Nick Hackworth

Dave Falconer, Modern Art

Essays & Reviews Evening Standard

For many people the chance to play the role of the artist is clearly a godsend, giving them a social licence to indulge their obsessive compulsive disorders. Some spend all their time casting negative spaces, some fill canvas after canvas with coloured dots. Dave Falconer, superficially at least, is obsessed with vermin.

Previously he has created tall, grey, tapering towers made up of a multitude of resin casts of dead mice piled on top of each other, as if they had been harvested and glued together by some monstrous insect.
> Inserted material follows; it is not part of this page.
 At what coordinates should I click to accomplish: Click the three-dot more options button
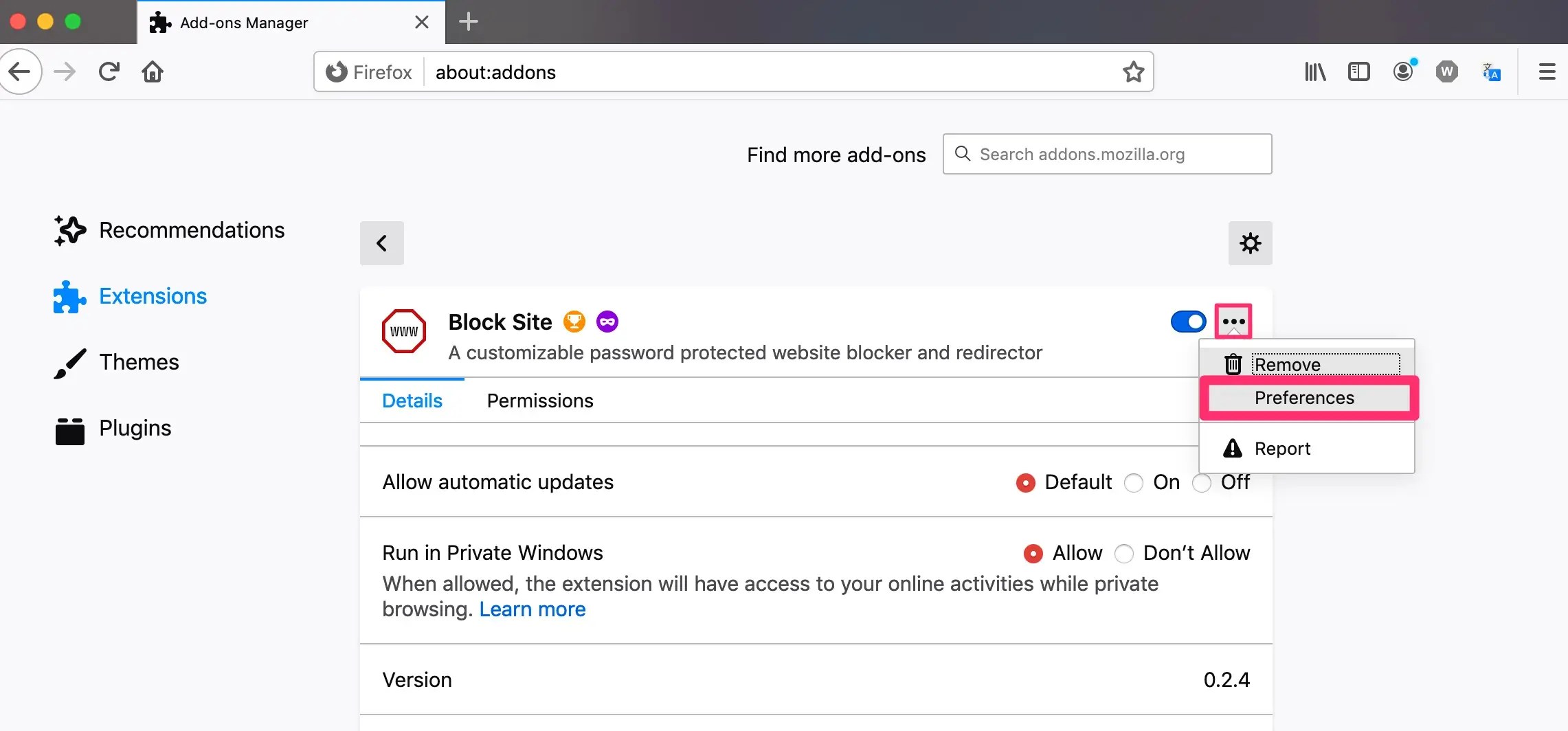(x=1233, y=321)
Now he has created a huge, room-filling, grotesque ball of casts of dead rats and a wall piece to accompany it, both showing at the gallery Modern Art. Meanwhile, down the road, at the gallery run by the Chapman Brothers in Fashion Street, Falconer is showing a film of an elaborate mouse assault course that he has constructed in his studio and that he has used to put several of the little fellows through their paces. Up ropes they climb and through tubes and pipes they run in search for morsels of food that Falconer has concealed. The film is surprisingly compelling with a particularly nerve- racking vertical rope-climb during which the starring mouse pauses several times and looks down into the yawning chasm beneath to great dramatic effect.

Falconer’s art owes much to the “schlock horror” aesthetic developed by the Chapman brothers. In common with their work, Falconer’s is a tongue-in-cheek reminder of the skull beneath the skin. As they do, he references the world of grime and decay in an amused, ironic and jaded tone that precludes any real sense of disgust.